> **List of tasks**
1 – List the sectors of the global economy that the article on Bill Gates and climate change names as sources of greenhouse gas emissions.
2 – In the article on Bill Gates and climate change, copy the part between "Climate change is" and "it’s often called.", inclusive.
3 – Answer from the article on Bill Gates and climate change:
(a) In what year did Gates found Breakthrough Energy?
(b) How much does Gates pay each year to compensate for his own greenhouse gas emissions?
(c) What name does Gates give to the gap between the cost of the conventional way of doing something and the cost of doing it in a decarbonized way?

> **Text passage**
Climate change is being fueled by the release of greenhouse gas emissions and those emissions are coming from every sector of the global economy: Electricity, manufacturing, transportation, agriculture, industrial processes. Collectively, greenhouse gas emissions have generally been climbing for decades. Activists often advocate using less and consuming less as one potential solution to climate change — degrowth, it’s often called.
This idea is quixotic, according to Bill Gates, who founded Breakthrough Energy, an investment fund for climate technology and innovation, in 2015 and published “How to Avoid a Climate Disaster” in 2021.
“I don’t think it’s realistic to say that people are utterly going to change their lifestyle because of concerns about climate,” Gates said to Akshat Rathi in an episode of the Bloomberg podcast, “Zero,” which published on Thursday. The interview was recorded in August before the Inflation Reduction Act was passed.
“You can have a cultural revolution where you’re trying to throw everything up, you can create a North Korean-type situation where the state’s in control. Other than immense central authority to have people just obey, I think the collective action problem is just completely not solvable,” Gates said.
Most individuals are not going to change their individual behavior in ways that make them less comfortable for the benefit of a global problem, the billionaire technologist said.
“Anyone who says that we will tell people to stop eating meat, or stop wanting to have a nice house, and we’ll just basically change human desires, I think that that’s too difficult,” Gates said. “You can make a case for it. But I don’t think it’s realistic for that to play an absolutely central role.”
Even if those countries and individuals who have enough abundance in their life and are able to cut back, that won’t be enough reduction of greenhouse gas emissions to sufficiently rein in climate change, Gates said. Gates himself pays $9 million a year to compensate for his own greenhouse gas emissions, he said.
“But just having a few rich countries, a few rich companies and a few rich individuals buy their way out so they can say they’re not part of the problem, that has nothing to do with solving the problem,” Gates said.
Also, there are a slew of other issues competing for attention and dollars, including the global pandemic, rising health care costs, aiding poor countries for issues besides climate change, and the war in Ukraine, too.
“People who are in the climate space may not realize how many things are competing for the modest amount of increased resources that society has,” Gates said. “And that not that many people are prepared to be worse off because of climate requirements.”
The solution, according to Gates, is creating better technological alternatives where it is the same price or cheaper to accomplish the same goal in a climate-conscious way. Gates has long talked about the space between the cost of how something is conventionally done and the way it should be do in a decarbonized way the “green premium.” To make meaningful change on climate change, that green premium has to slowly reduced and then eliminated in all sectors of the economy, according to Gates.
In an effort to close that green premium, Gates’ investment fund, Breakthrough Energy Ventures, puts money into early-stage startups that are working to to create new pathways for producing things or new ways of doing things.

> **Entries provided**
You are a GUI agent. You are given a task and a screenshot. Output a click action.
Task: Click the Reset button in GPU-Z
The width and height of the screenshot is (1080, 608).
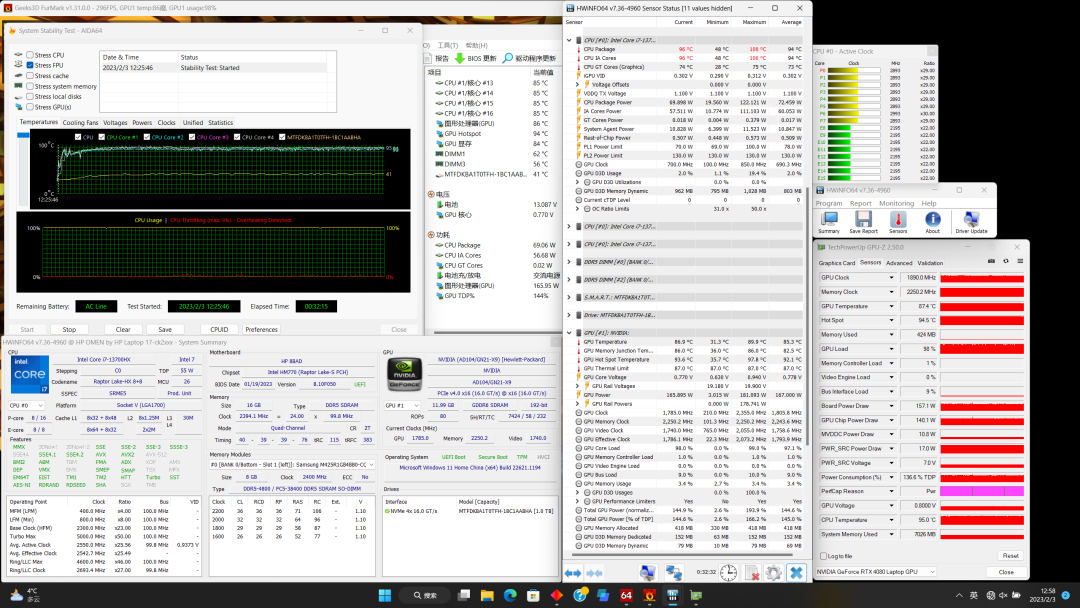pos(1010,556)
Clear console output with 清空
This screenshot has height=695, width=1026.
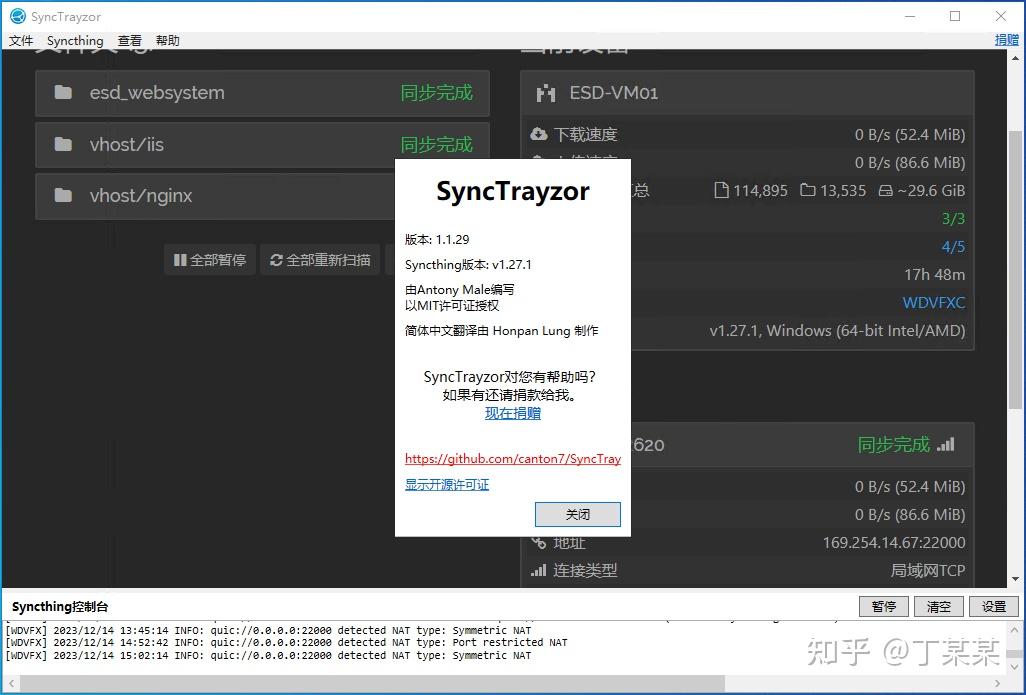[x=938, y=606]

> **Results in order**
1 – Electricity, manufacturing, transportation, agriculture, industrial processes

2 –
Climate change is being fueled by the release of greenhouse gas emissions and those emissions are coming from every sector of the global economy: Electricity, manufacturing, transportation, agriculture, industrial processes. Collectively, greenhouse gas emissions have generally been climbing for decades. Activists often advocate using less and consuming less as one potential solution to climate change — degrowth, it’s often called.

3 –
(a) 2015
(b) $9 million
(c) The "green premium"